If the old man had been here to finish this story, he would have said that after many weeks of denial the youths would have wailed with anguish for their dearest friend. Some of them would have stopped eating for a while; others would nightmare themselves into insomnia. The taste would fade from all they had once loved, and their hopes would have crumbled like the clods of dirt in front of his headstone.
Then, somewhere past the harsh turning point, one by one they would awaken. Perhaps the youngest would have skipped out first and caught a dragonfly; then a girl might have hummed a lusty concerto or two. Every stop along the city would still remind them of their loss, but each moment they would walk the taut, wild freedom of choosing either mourning or rejoicing, grief or gratitude. They would cup their hands gently around the fragile leaves of someone else’s sorrow, and they would choose— oh, choose!— to relish every flick of evening light, to laugh so well and often that their laughter formed its own language. And by the time they were grandparents, they might have lived to see Sir Evolution return the tears he stole back to the newest babies’ eyes.

None of this would ever happen, though, because the old man has died.

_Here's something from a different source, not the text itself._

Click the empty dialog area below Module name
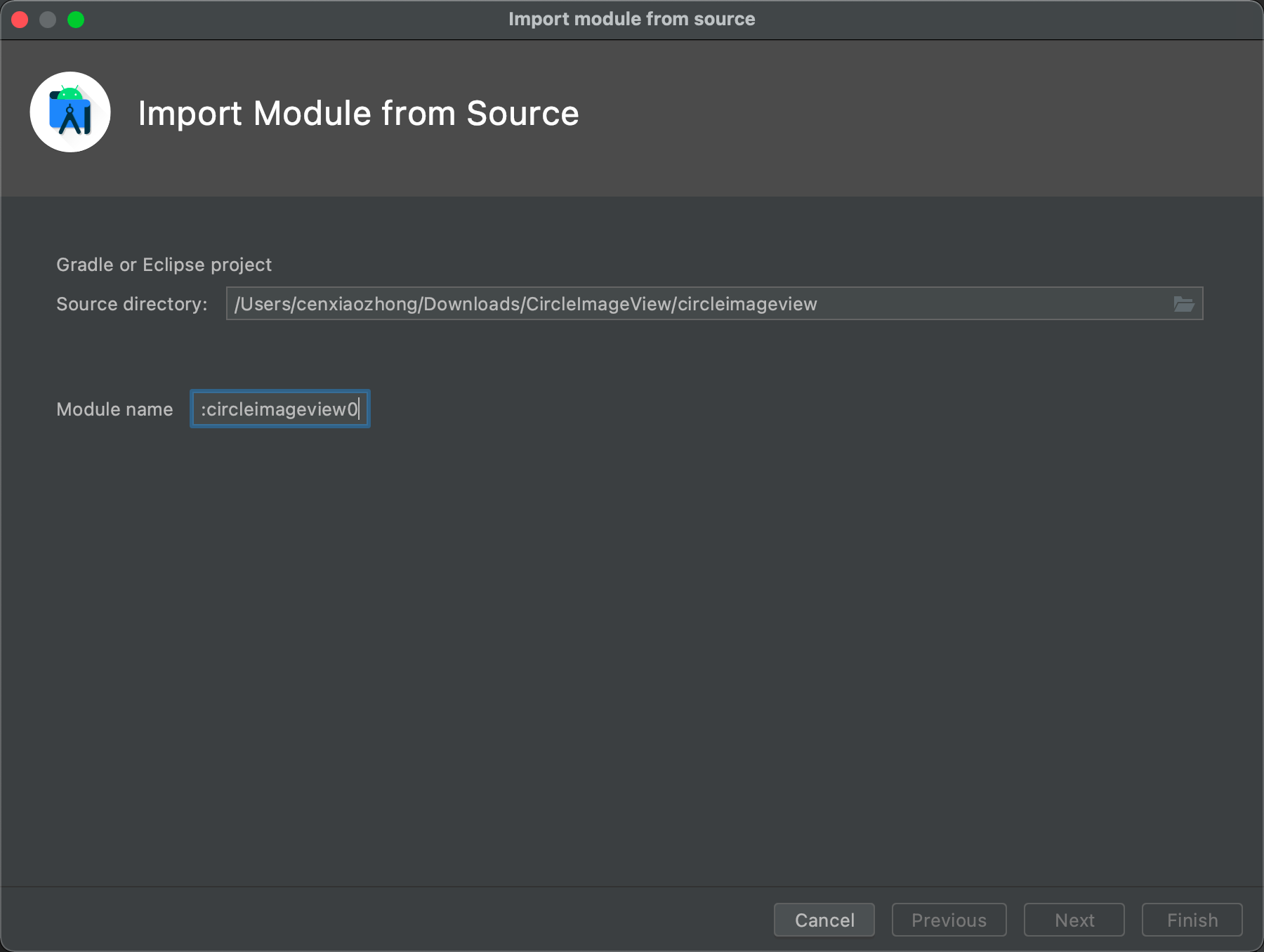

They remembered him in an uneasy way, but they didn’t fall apart. They just found something new after a little while. They danced. They swapped trading cards. They laughed at the kid in too-formal clothes. Nothing ever touched down deep. Nothing ever hurt too much.
And the story ends with their grandchildren again, this time born into the world without an agonizing shriek, sometimes staring blankly at the hospital walls and sometimes not bothering to open their tiny desert eyes. The grandparents leaned forward into the tension, waiting for the doctors to check while the new mothers cried, “Are they stillborn? Can you tell if they’re alive?”